◆ Problem to work on:
The response must contain each line of the material that holds "element".

★ ★ ★

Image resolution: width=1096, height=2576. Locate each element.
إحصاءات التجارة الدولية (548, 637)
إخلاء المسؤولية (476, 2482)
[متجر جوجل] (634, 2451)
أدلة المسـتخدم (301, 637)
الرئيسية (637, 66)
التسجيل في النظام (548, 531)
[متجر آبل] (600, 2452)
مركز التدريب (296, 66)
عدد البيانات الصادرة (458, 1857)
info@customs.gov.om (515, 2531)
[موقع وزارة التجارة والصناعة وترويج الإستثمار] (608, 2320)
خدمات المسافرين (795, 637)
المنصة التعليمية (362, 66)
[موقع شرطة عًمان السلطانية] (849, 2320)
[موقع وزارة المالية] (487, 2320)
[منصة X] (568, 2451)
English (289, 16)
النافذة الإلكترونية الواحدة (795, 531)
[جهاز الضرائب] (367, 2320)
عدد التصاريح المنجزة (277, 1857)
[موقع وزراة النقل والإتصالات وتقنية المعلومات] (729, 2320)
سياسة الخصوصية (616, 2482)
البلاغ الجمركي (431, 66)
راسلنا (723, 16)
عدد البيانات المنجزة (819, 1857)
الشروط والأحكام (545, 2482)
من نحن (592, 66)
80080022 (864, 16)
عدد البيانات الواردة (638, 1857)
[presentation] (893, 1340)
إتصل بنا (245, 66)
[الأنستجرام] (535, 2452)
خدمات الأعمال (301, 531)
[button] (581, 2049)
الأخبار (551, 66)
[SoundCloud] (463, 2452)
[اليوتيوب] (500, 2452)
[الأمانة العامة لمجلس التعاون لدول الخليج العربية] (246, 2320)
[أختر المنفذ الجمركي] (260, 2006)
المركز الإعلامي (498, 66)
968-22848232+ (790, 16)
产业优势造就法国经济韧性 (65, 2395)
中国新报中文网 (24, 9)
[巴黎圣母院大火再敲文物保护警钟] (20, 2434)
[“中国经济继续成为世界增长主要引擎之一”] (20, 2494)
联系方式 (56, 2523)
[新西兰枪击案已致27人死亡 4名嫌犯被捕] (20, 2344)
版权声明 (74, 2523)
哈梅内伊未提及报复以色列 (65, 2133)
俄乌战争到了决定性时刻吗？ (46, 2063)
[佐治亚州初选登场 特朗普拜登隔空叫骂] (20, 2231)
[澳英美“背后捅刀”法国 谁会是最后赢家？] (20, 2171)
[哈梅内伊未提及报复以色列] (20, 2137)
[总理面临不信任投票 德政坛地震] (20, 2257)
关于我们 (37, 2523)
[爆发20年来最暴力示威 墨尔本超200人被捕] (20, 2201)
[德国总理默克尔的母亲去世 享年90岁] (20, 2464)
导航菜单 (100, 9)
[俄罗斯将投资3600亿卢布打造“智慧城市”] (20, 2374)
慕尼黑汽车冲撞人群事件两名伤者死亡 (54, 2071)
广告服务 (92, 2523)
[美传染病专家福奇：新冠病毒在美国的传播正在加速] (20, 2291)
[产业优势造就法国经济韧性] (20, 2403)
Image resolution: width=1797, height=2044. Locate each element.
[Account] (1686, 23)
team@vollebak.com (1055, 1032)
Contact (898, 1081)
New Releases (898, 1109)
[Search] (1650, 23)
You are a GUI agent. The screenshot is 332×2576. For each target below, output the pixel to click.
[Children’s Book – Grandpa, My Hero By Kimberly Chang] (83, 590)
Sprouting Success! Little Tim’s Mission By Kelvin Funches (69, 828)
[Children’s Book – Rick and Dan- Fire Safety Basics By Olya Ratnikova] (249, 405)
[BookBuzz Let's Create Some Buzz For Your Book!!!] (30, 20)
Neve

★ ★ ★

◆ Exercise output:
Image resolution: width=1096, height=2576. Locate each element.
Image resolution: width=1797, height=2044. Locate each element.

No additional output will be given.